Why is earliest-finish-time the only greedy key that is optimal? (A stay-ahead / exchange argument.)
When does greedy stop working, so that DP or a different greedy takes over? (Weights, multiple resources, deadlines.)
How do the close cousins — weighted interval scheduling, interval partitioning, minimum lateness — relate, so you can recognize which one an interview or a real system actually needs.

A crisp mental model: activity selection is interval scheduling maximization on one machine, unweighted. Change any one of those qualifiers — add weights, add machines, change the objective — and you change the algorithm.

Three qualifiers, three independent axes:

Weighted vs unweighted — values present? → DP, not greedy.
One resource vs many — schedule all on fewest? → interval partitioning.
Maximize count vs minimize lateness vs measure concurrency — the objective itself.

Activity selection sits at the origin of all three axes (unweighted, one resource, maximize count). Every named variant in this file is one step along one axis.

Why Earliest-Finish-Time Is Optimal (Intuition + Stay-Ahead)¶

The middle-level argument is the "greedy stays ahead" lemma (the full formal exchange argument is in professional.md).

Let the greedy pick activities g₁, g₂, …, g_k (in selection order, which is finish order). Let any optimal solution be o₁, o₂, …, o_m sorted by finish time. Claim: for every r, the r-th greedy activity finishes no later than the r-th optimal activity, i.e. f(g_r) ≤ f(o_r).

Base r = 1. Greedy picks the globally earliest finisher, so f(g₁) ≤ f(o₁).
Inductive step. Suppose f(g_{r-1}) ≤ f(o_{r-1}). Optimal's o_r starts at s(o_r) ≥ f(o_{r-1}) ≥ f(g_{r-1}), so o_r is compatible with greedy's first r−1 picks and was available when greedy chose g_r. Greedy chose the earliest finisher among available activities, so f(g_r) ≤ f(o_r).

Consequence: greedy never "falls behind." If optimal could fit m activities, greedy fits at least m, because after m−1 greedy picks the resource is free no later than after m−1 optimal picks, leaving room for an m-th. Hence k ≥ m, and since greedy is a valid solution k ≤ m, so k = m. Greedy is optimal.

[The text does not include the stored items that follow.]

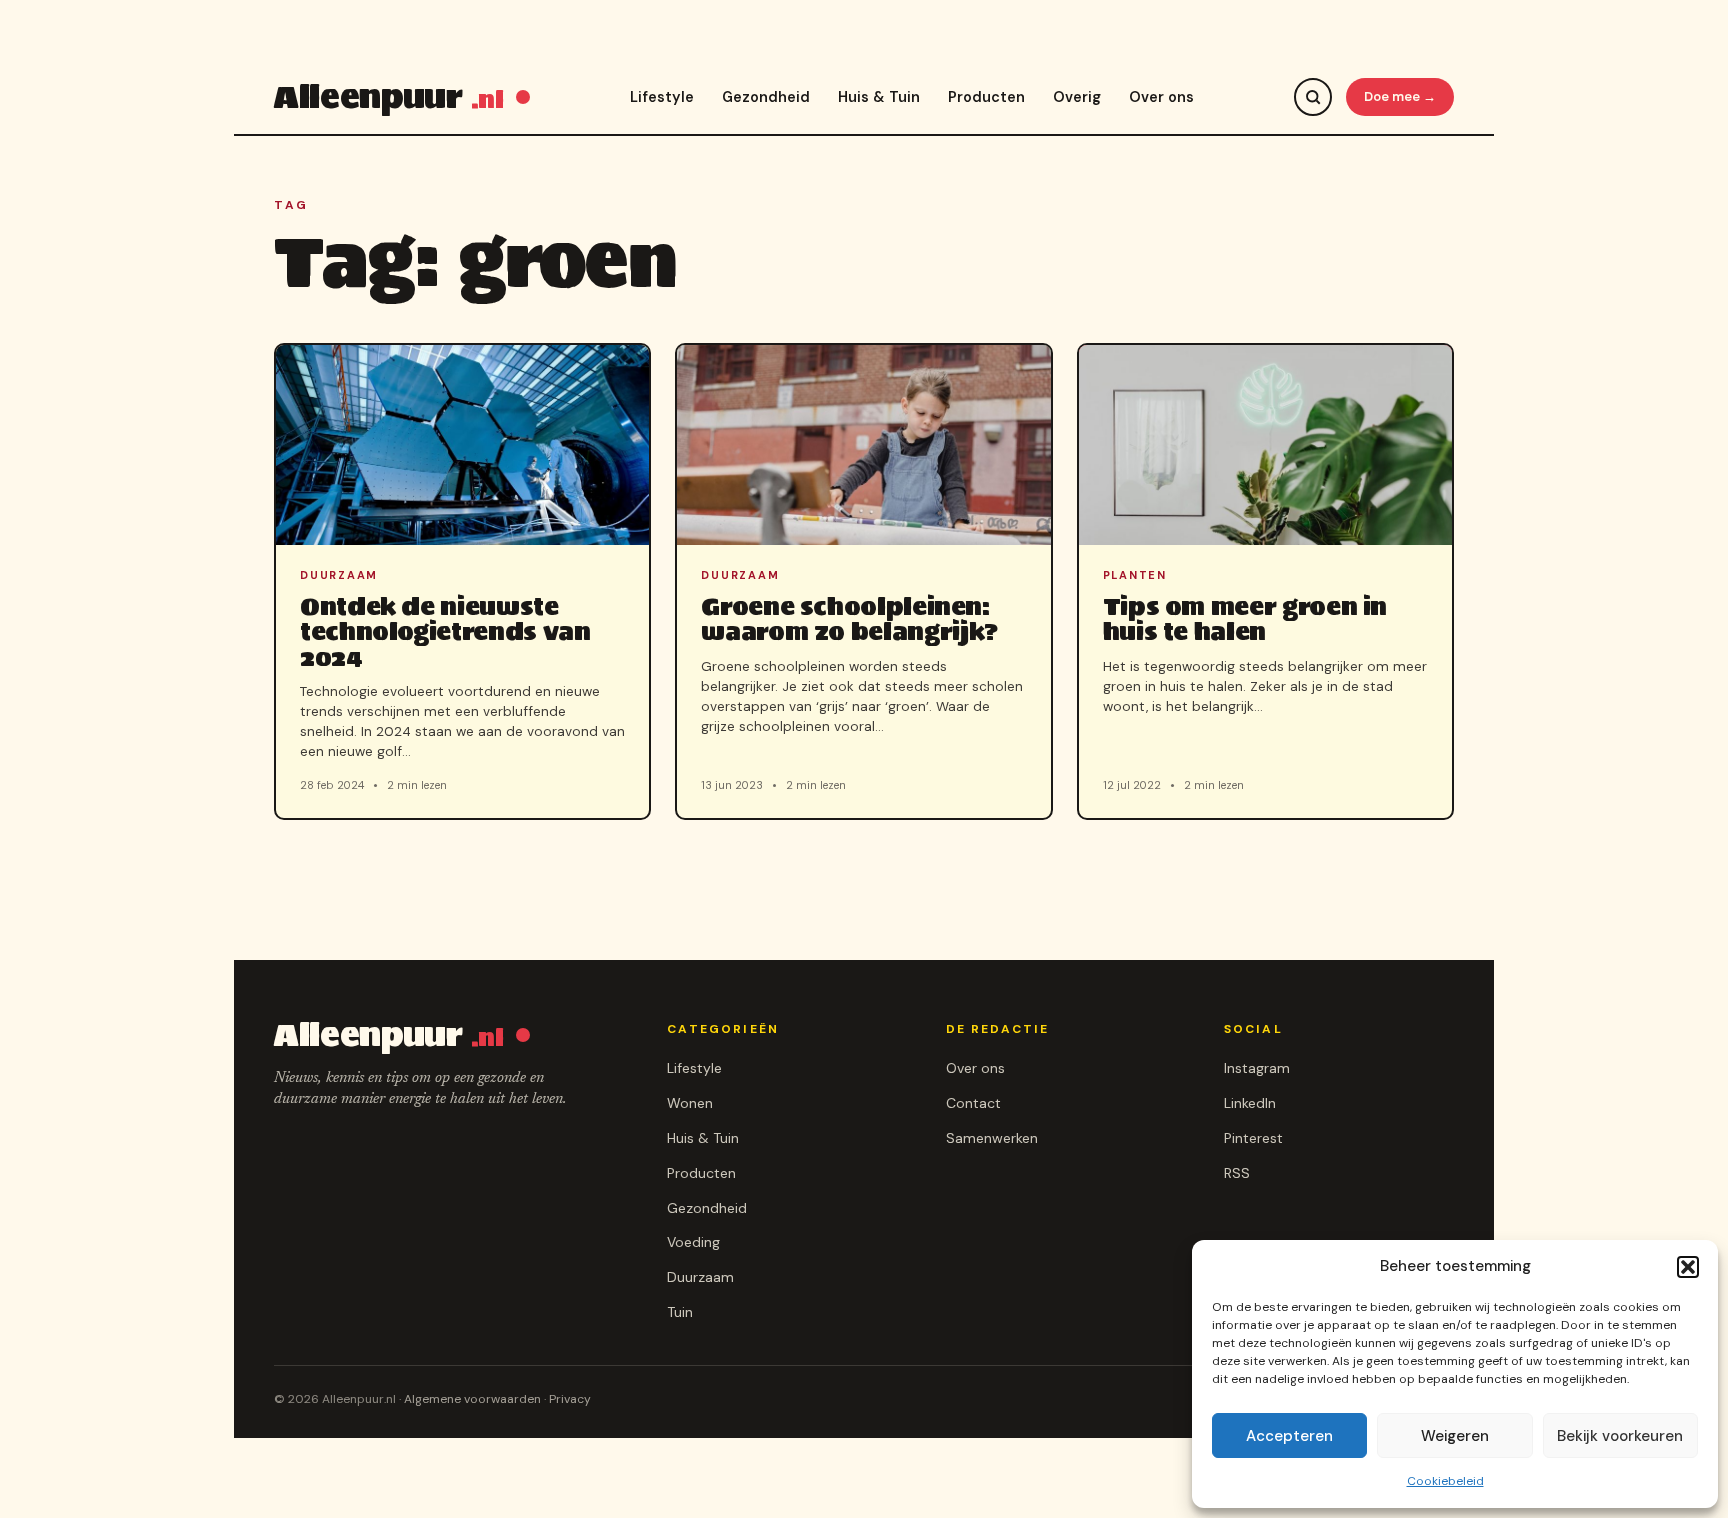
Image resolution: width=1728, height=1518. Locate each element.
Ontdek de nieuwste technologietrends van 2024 (445, 631)
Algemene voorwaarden (472, 1399)
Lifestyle (662, 97)
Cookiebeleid (1445, 1481)
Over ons (1161, 97)
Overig (1077, 97)
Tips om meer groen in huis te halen (1245, 619)
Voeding (693, 1242)
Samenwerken (992, 1138)
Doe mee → (1400, 96)
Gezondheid (766, 97)
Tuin (680, 1312)
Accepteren (1289, 1436)
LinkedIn (1250, 1103)
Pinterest (1253, 1138)
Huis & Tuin (879, 97)
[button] (1688, 1267)
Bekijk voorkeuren (1620, 1436)
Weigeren (1455, 1436)
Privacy (570, 1399)
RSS (1237, 1173)
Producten (986, 97)
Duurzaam (700, 1277)
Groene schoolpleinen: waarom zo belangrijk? (849, 619)
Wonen (690, 1103)
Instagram (1257, 1068)
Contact (973, 1103)
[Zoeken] (1313, 97)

The intuition to carry away: finishing earliest is never a regret. Any activity you could have picked instead finishes at least as late, so swapping in the earliest finisher only frees up more of the future timeline — it can never cost you a later activity.

Worked stay-ahead trace¶

Take activities (already finish-sorted) and an adversarial "optimal" that starts differently:

greedy picks:   g1=[1,4)   g2=[5,7)            f(g1)=4,  f(g2)=7
some optimal:   o1=[3,5)   o2=[5,9)            f(o1)=5,  f(o2)=9

Check the lemma: f(g1)=4 ≤ f(o1)=5 ✅ and f(g2)=7 ≤ f(o2)=9 ✅. Greedy stays at or ahead of optimal at every position, so it can fit at least as many activities. Here both fit 2, but the inequality shows greedy could never have fewer. This is the exact statement the formal exchange argument in professional.md upgrades to a full proof.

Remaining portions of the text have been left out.